**Task input**
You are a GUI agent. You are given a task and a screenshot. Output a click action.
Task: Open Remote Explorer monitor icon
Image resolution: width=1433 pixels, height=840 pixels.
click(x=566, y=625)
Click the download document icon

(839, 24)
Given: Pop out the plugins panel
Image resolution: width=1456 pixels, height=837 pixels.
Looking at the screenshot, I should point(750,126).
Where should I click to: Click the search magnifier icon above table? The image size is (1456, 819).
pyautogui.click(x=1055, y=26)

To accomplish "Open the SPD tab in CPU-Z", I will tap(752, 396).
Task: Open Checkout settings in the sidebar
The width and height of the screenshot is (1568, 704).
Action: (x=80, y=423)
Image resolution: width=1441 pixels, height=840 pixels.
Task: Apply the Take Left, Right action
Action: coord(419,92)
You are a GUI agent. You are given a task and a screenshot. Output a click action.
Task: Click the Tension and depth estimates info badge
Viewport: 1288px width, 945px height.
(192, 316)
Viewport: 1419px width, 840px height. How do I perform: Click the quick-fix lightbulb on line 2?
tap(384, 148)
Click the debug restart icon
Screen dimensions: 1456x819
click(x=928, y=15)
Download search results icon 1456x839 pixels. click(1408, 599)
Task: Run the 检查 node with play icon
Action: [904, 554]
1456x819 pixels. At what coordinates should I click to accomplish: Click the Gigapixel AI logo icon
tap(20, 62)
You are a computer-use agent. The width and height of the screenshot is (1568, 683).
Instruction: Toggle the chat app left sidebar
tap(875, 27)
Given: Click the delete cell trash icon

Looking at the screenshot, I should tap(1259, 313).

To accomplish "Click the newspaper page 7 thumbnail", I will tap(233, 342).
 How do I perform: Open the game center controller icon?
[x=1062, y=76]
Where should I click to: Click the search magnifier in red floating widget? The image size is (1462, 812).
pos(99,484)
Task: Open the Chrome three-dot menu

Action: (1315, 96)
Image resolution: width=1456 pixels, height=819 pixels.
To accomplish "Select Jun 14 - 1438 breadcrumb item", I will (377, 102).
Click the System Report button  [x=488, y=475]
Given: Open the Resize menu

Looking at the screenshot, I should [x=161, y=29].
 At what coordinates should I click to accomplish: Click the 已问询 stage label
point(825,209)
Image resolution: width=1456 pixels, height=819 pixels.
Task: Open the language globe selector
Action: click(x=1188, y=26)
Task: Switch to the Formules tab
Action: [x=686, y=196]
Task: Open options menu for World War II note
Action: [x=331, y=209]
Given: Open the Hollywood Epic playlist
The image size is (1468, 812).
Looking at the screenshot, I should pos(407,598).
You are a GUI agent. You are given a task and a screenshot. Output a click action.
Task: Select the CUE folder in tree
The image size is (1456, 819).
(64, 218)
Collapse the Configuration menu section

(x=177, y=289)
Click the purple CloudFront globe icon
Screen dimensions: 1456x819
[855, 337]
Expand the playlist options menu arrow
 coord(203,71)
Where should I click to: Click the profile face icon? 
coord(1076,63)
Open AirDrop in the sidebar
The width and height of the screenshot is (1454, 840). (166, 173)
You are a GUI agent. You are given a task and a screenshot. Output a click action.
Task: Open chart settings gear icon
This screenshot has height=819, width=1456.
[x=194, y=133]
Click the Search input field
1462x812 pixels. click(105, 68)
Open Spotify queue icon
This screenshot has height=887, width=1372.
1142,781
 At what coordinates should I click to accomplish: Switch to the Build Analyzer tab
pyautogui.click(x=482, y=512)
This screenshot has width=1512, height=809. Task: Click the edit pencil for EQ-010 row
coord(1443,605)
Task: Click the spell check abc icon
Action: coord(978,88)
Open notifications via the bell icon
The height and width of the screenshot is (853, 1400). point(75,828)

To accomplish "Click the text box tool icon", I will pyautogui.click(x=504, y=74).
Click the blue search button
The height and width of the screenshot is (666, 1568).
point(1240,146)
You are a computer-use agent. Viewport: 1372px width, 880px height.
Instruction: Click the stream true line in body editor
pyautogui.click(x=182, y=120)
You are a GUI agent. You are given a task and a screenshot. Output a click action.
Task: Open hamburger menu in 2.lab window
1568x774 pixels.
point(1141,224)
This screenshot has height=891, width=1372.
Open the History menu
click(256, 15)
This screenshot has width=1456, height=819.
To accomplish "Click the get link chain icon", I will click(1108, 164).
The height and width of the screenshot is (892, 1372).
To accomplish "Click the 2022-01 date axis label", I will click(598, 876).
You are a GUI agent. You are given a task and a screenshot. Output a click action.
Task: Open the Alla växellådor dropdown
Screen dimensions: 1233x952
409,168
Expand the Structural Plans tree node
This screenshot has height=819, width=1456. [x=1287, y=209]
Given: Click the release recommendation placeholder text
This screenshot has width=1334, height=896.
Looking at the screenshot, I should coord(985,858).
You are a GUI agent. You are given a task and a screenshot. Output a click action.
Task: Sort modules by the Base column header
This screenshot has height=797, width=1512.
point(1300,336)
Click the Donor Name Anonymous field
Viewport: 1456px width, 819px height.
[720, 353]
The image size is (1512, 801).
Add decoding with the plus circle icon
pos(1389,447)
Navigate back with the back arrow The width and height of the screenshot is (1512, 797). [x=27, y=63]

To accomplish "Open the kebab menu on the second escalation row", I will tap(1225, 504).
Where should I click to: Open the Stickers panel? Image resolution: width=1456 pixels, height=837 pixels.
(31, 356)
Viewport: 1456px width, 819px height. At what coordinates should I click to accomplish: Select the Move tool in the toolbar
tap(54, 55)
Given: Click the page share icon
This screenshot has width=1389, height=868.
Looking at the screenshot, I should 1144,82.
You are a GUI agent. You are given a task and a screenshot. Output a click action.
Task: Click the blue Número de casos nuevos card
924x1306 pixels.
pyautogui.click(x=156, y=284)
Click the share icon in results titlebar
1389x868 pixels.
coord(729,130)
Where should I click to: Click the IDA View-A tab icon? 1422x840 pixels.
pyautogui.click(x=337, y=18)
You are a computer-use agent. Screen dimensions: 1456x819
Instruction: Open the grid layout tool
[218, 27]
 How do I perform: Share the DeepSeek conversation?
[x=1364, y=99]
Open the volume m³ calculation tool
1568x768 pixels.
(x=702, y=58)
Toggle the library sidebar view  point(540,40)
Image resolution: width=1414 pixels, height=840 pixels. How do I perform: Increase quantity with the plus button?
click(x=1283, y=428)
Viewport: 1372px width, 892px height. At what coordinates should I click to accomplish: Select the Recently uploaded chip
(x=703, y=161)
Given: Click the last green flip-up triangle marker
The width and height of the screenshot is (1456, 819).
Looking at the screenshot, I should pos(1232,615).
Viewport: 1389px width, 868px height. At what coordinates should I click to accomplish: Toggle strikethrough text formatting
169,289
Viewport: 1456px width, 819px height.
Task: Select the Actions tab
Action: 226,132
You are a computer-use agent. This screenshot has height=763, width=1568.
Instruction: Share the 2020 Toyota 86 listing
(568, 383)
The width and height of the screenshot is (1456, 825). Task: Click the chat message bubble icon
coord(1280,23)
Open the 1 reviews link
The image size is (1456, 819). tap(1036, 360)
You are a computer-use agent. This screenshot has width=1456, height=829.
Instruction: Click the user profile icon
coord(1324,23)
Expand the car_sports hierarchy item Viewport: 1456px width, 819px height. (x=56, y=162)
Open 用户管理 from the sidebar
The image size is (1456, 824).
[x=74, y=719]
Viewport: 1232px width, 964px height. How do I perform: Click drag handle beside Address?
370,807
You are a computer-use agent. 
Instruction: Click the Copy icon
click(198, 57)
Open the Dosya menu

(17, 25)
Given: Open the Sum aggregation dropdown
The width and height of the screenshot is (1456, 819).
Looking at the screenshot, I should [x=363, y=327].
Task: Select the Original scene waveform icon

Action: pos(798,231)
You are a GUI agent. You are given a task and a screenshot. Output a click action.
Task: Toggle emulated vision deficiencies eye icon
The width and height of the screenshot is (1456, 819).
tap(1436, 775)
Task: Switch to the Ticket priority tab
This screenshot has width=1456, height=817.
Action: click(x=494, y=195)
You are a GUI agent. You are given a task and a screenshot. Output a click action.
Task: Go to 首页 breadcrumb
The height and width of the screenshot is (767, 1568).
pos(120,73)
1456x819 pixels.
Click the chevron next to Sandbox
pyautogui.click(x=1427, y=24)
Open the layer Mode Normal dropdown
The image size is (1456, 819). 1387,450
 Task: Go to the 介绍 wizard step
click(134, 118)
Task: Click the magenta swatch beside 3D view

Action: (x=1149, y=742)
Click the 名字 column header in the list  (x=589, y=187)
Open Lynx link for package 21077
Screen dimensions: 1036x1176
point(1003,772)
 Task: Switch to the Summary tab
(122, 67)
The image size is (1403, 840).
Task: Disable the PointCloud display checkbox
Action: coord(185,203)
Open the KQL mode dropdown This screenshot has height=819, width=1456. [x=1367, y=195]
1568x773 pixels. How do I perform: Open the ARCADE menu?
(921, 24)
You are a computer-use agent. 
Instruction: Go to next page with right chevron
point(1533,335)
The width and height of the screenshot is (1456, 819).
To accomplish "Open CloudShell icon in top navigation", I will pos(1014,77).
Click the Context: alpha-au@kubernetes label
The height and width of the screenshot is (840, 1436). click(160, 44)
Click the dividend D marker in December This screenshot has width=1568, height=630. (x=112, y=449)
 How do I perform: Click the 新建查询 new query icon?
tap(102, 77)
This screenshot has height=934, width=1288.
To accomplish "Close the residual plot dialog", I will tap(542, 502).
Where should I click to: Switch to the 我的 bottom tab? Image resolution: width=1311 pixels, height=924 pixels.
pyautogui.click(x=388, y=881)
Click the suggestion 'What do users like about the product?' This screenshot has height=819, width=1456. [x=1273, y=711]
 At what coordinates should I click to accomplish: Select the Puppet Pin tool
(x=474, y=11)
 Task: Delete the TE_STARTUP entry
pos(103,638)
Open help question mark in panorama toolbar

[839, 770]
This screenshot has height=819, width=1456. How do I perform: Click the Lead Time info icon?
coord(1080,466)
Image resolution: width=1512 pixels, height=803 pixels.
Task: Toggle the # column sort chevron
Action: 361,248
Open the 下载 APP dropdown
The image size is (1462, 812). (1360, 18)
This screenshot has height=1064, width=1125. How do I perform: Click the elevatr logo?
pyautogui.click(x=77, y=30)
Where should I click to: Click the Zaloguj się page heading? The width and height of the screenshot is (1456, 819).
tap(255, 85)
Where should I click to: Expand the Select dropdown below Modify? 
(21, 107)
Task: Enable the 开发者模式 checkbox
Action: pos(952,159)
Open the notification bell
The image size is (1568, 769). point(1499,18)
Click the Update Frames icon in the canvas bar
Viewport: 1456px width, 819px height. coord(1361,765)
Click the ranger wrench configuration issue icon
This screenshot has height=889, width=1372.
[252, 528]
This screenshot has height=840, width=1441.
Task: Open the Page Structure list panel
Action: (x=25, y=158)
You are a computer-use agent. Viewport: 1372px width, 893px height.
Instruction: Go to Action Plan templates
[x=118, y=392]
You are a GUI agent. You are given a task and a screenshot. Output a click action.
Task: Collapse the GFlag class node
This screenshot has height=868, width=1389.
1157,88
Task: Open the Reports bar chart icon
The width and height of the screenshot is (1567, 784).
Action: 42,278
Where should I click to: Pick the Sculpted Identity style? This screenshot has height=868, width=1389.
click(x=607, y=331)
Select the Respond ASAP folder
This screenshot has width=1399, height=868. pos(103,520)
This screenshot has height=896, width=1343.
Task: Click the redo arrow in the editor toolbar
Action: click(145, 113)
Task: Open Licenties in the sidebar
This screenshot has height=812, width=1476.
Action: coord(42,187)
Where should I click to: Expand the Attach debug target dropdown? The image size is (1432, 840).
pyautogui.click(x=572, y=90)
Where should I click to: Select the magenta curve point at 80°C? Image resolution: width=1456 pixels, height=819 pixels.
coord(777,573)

**Exercise aim**
Using only the listing above, restate exactly the lines from the line containing "Expand the Structural Plans tree node" through the line containing "Navigate back with", both included.

**Problem solution**
Expand the Structural Plans tree node
This screenshot has height=819, width=1456. [x=1287, y=209]
Given: Click the release recommendation placeholder text
This screenshot has width=1334, height=896.
Looking at the screenshot, I should coord(985,858).
You are a GUI agent. You are given a task and a screenshot. Output a click action.
Task: Sort modules by the Base column header
This screenshot has height=797, width=1512.
point(1300,336)
Click the Donor Name Anonymous field
Viewport: 1456px width, 819px height.
[720, 353]
The image size is (1512, 801).
Add decoding with the plus circle icon
pos(1389,447)
Navigate back with the back arrow The width and height of the screenshot is (1512, 797). [x=27, y=63]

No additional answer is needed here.